<<<<

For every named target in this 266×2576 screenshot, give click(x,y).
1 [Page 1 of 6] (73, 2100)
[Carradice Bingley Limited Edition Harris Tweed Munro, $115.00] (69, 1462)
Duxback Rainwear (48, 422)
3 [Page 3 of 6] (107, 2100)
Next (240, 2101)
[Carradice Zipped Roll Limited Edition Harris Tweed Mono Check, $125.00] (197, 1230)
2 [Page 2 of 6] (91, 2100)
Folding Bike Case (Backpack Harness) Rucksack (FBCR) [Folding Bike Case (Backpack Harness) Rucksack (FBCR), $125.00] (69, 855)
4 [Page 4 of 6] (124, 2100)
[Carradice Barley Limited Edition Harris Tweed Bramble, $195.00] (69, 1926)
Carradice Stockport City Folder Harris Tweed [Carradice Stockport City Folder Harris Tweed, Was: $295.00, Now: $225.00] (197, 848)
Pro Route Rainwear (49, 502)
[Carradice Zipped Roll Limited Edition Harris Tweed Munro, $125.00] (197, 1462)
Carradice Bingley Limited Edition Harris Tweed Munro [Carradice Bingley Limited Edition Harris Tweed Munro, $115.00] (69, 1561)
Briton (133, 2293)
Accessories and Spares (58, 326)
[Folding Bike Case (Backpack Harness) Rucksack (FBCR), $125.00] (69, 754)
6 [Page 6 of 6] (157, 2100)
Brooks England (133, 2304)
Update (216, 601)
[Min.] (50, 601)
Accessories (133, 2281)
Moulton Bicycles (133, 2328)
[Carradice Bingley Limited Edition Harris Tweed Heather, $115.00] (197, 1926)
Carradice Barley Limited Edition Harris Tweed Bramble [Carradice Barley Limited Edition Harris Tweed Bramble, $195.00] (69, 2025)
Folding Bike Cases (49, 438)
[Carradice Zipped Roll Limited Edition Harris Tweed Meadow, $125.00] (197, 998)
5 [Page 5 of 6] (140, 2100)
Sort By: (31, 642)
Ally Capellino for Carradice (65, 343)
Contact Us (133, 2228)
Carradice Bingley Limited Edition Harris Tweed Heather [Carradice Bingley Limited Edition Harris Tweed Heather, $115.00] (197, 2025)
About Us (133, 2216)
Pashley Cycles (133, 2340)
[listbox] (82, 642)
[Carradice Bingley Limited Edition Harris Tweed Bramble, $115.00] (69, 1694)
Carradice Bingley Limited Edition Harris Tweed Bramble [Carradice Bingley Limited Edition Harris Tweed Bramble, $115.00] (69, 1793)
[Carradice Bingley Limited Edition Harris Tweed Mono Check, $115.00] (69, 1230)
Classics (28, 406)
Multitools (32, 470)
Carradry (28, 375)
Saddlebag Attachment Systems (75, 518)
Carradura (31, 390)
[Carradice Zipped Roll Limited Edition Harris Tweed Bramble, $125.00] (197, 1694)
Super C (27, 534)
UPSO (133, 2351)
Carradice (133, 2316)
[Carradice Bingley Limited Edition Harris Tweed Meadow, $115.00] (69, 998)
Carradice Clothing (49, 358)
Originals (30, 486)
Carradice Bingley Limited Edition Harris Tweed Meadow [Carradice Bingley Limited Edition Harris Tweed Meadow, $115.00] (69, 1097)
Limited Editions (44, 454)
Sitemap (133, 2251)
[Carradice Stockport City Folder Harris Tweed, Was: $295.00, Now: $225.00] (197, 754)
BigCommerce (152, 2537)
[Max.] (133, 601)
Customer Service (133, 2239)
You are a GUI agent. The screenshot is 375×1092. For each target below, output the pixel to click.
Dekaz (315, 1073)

>>>>
<<<<

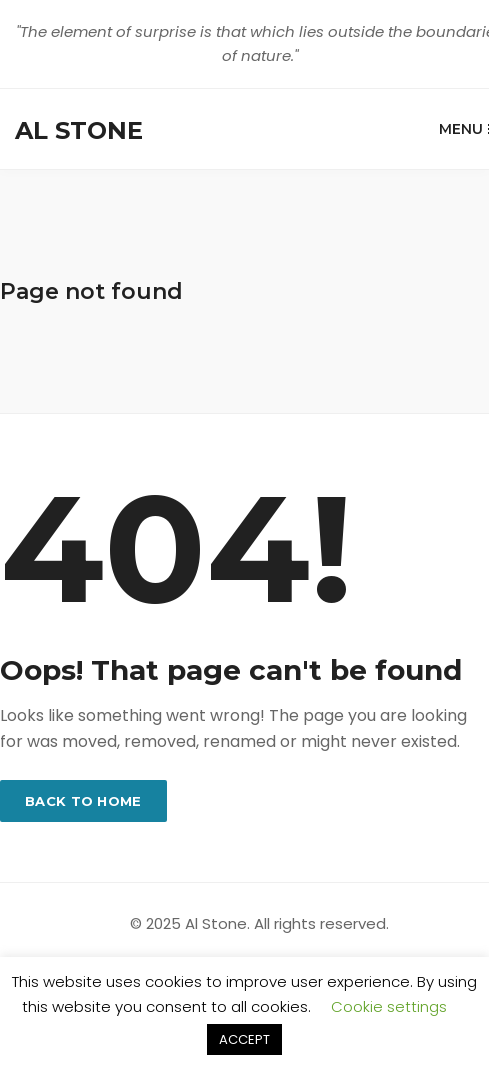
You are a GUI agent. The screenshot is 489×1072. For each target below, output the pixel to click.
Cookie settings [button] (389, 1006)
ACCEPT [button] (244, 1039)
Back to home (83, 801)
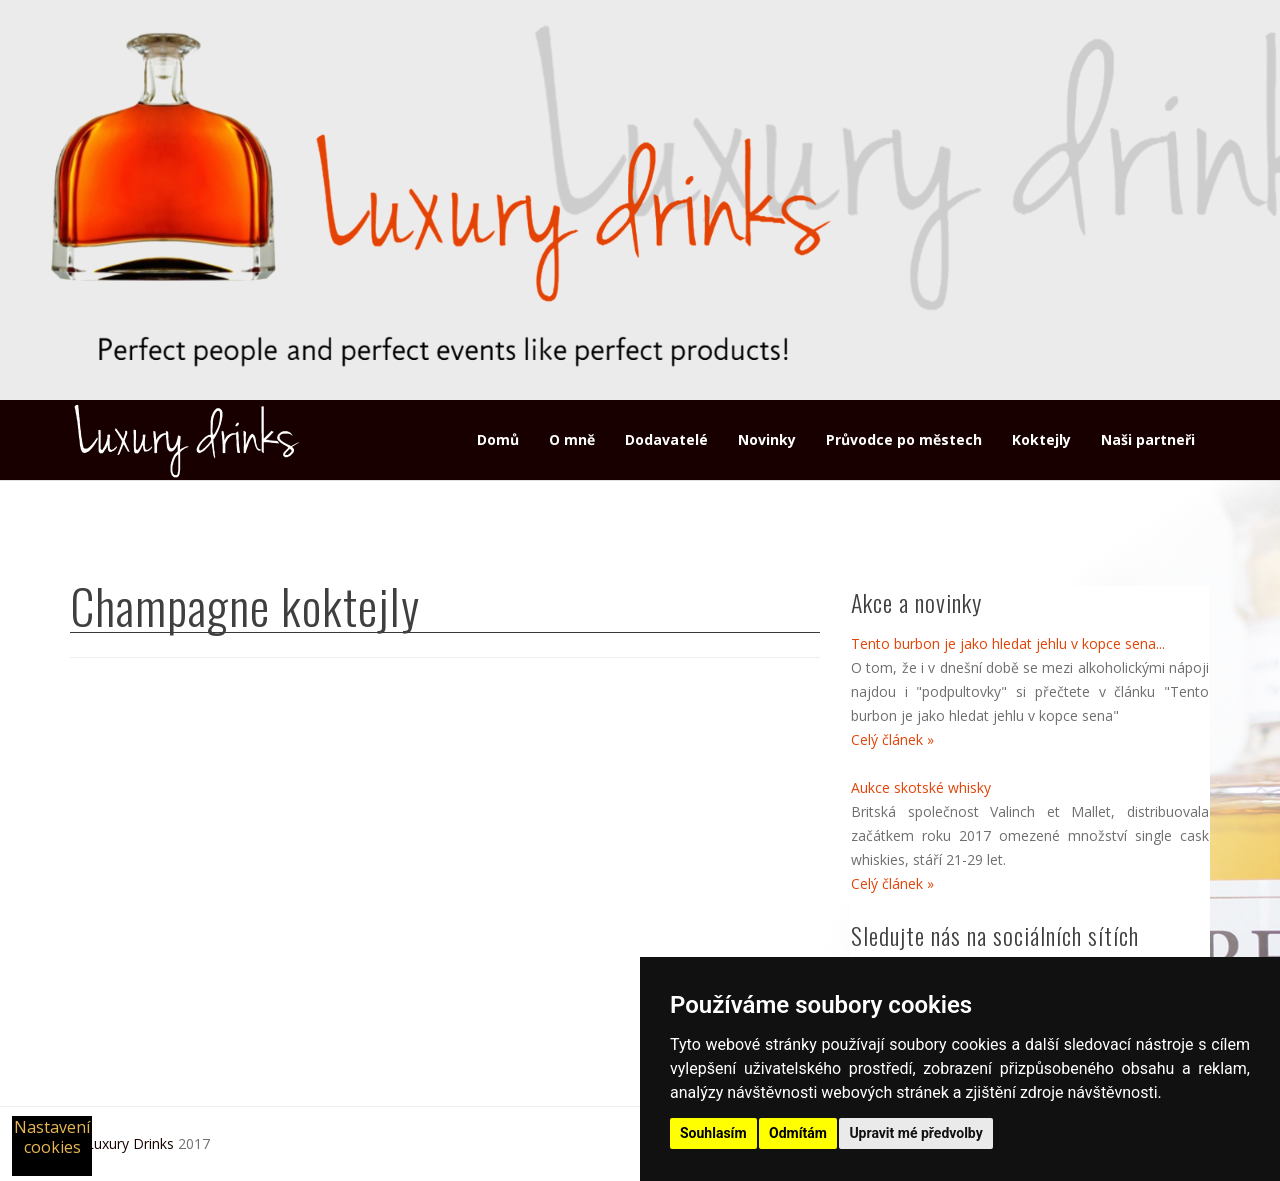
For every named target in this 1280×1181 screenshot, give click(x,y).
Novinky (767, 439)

>>>>
<<<<

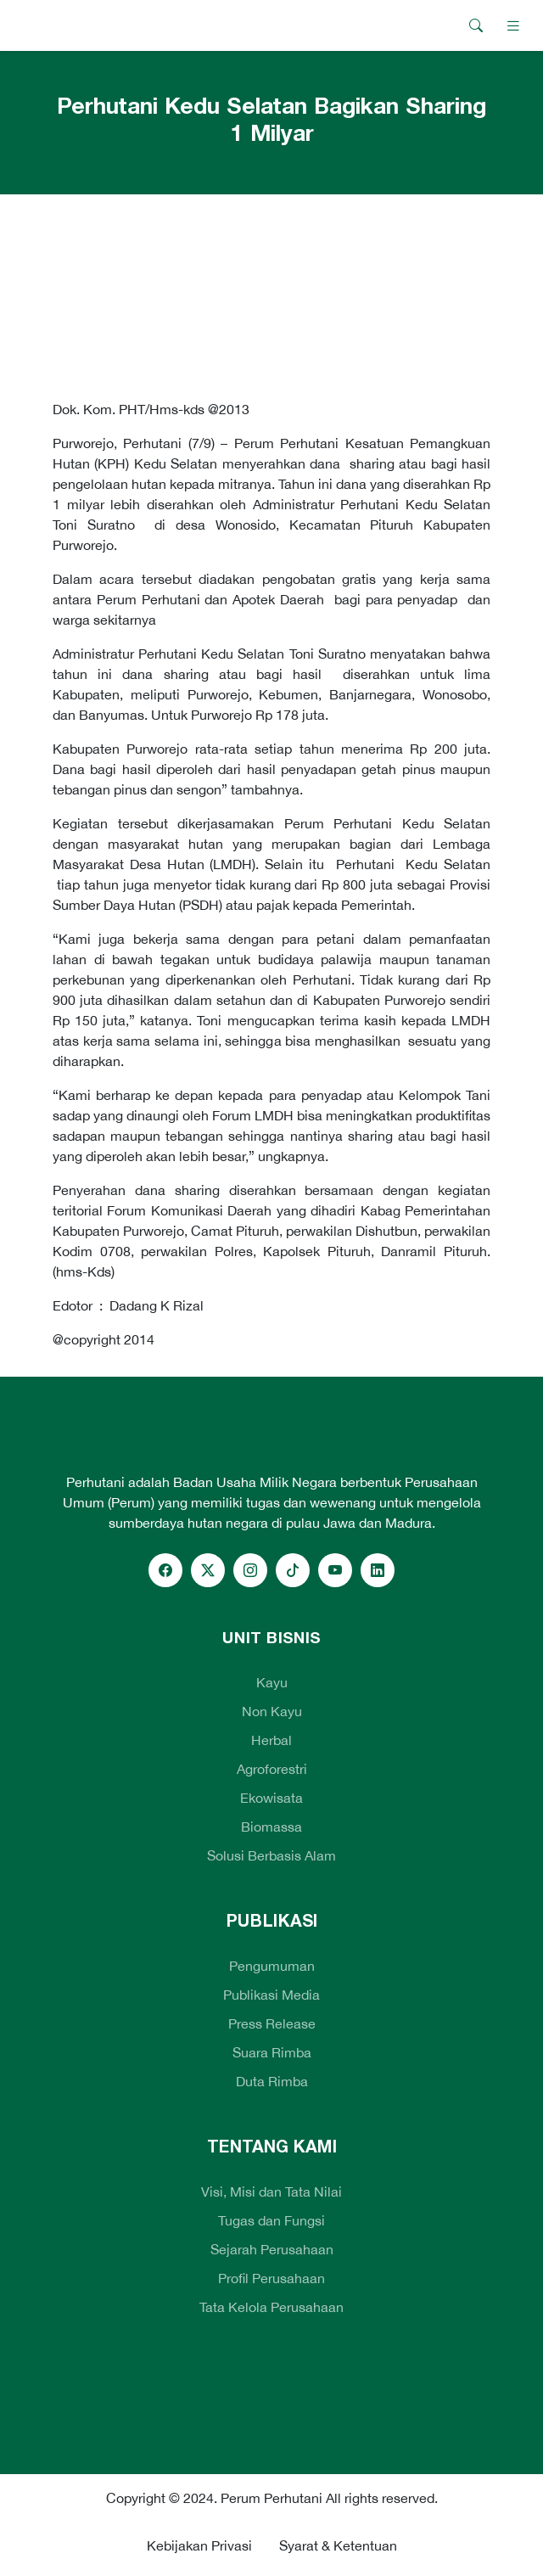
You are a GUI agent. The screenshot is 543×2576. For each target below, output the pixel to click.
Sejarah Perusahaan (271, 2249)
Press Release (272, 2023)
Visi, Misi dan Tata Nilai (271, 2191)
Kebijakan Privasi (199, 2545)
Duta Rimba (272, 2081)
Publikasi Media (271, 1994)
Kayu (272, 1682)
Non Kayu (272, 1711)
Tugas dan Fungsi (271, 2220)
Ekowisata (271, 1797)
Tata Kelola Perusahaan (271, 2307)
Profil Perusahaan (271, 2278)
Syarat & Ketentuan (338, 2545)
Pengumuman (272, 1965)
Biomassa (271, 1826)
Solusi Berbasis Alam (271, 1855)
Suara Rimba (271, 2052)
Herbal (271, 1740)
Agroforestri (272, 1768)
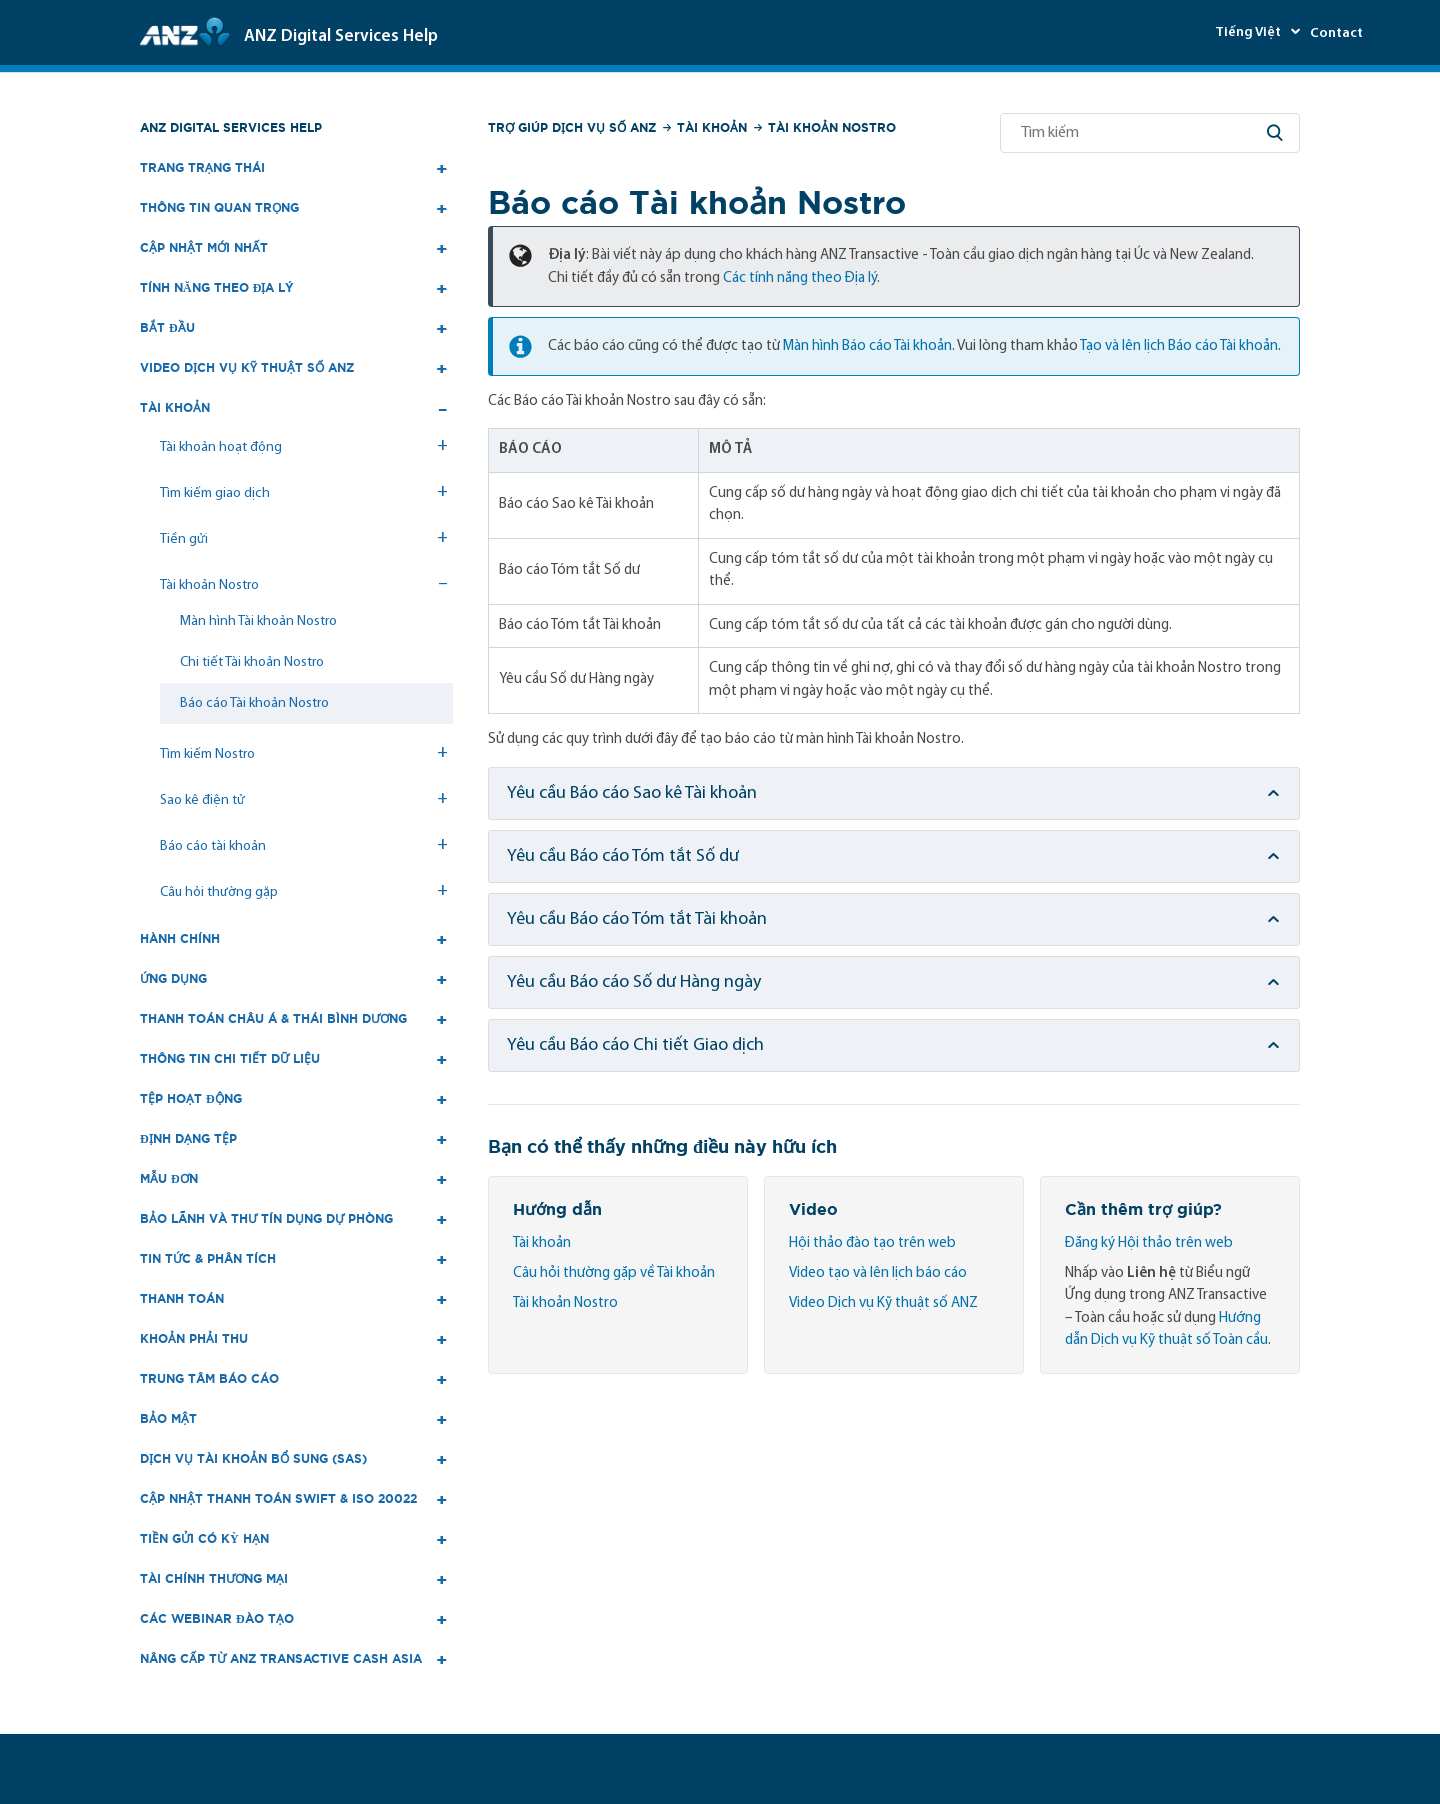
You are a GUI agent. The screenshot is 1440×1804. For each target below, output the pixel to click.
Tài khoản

>>>>

» SCHRIFTLICHE AUFGABE
Aktualisiere die Zeilen, beginnend bei der Zeile mit „4 [Page 4 of 6] (124, 2100)“ und endend bei der Zeile mit „Now: $225.00] (197, 754)“: Setze „Seitenübersicht“ anstelle von „Sitemap“ ein und lass alles Übrige unverändert.

» LÖSUNG DER AUFGABE
4 [Page 4 of 6] (124, 2100)
[Carradice Barley Limited Edition Harris Tweed Bramble, $195.00] (69, 1926)
Carradice Stockport City Folder Harris Tweed [Carradice Stockport City Folder Harris Tweed, Was: $295.00, Now: $225.00] (197, 848)
Pro Route Rainwear (49, 502)
[Carradice Zipped Roll Limited Edition Harris Tweed Munro, $125.00] (197, 1462)
Carradice Bingley Limited Edition Harris Tweed Munro [Carradice Bingley Limited Edition Harris Tweed Munro, $115.00] (69, 1561)
Briton (133, 2293)
Accessories and Spares (58, 326)
[Folding Bike Case (Backpack Harness) Rucksack (FBCR), $125.00] (69, 754)
6 [Page 6 of 6] (157, 2100)
Brooks England (133, 2304)
Update (216, 601)
[Min.] (50, 601)
Accessories (133, 2281)
Moulton Bicycles (133, 2328)
[Carradice Bingley Limited Edition Harris Tweed Heather, $115.00] (197, 1926)
Carradice Barley Limited Edition Harris Tweed Bramble [Carradice Barley Limited Edition Harris Tweed Bramble, $195.00] (69, 2025)
Folding Bike Cases (49, 438)
[Carradice Zipped Roll Limited Edition Harris Tweed Meadow, $125.00] (197, 998)
5 [Page 5 of 6] (140, 2100)
Sort By: (31, 642)
Ally Capellino for Carradice (65, 343)
Contact Us (133, 2228)
Carradice Bingley Limited Edition Harris Tweed Heather [Carradice Bingley Limited Edition Harris Tweed Heather, $115.00] (197, 2025)
About Us (133, 2216)
Pashley Cycles (133, 2340)
[listbox] (82, 642)
[Carradice Bingley Limited Edition Harris Tweed Bramble, $115.00] (69, 1694)
Carradice Bingley Limited Edition Harris Tweed Bramble [Carradice Bingley Limited Edition Harris Tweed Bramble, $115.00] (69, 1793)
[Carradice Bingley Limited Edition Harris Tweed Mono Check, $115.00] (69, 1230)
Classics (28, 406)
Multitools (32, 470)
Carradry (28, 375)
Saddlebag Attachment Systems (75, 518)
Carradura (31, 390)
[Carradice Zipped Roll Limited Edition Harris Tweed Bramble, $125.00] (197, 1694)
Super C (27, 534)
UPSO (133, 2351)
Carradice (133, 2316)
[Carradice Bingley Limited Edition Harris Tweed Meadow, $115.00] (69, 998)
Carradice Clothing (49, 358)
Originals (30, 486)
Carradice Bingley Limited Edition Harris Tweed Meadow [Carradice Bingley Limited Edition Harris Tweed Meadow, $115.00] (69, 1097)
Limited Editions (44, 454)
Seitenübersicht (133, 2251)
[Carradice Stockport City Folder Harris Tweed, Was: $295.00, Now: $225.00] (197, 754)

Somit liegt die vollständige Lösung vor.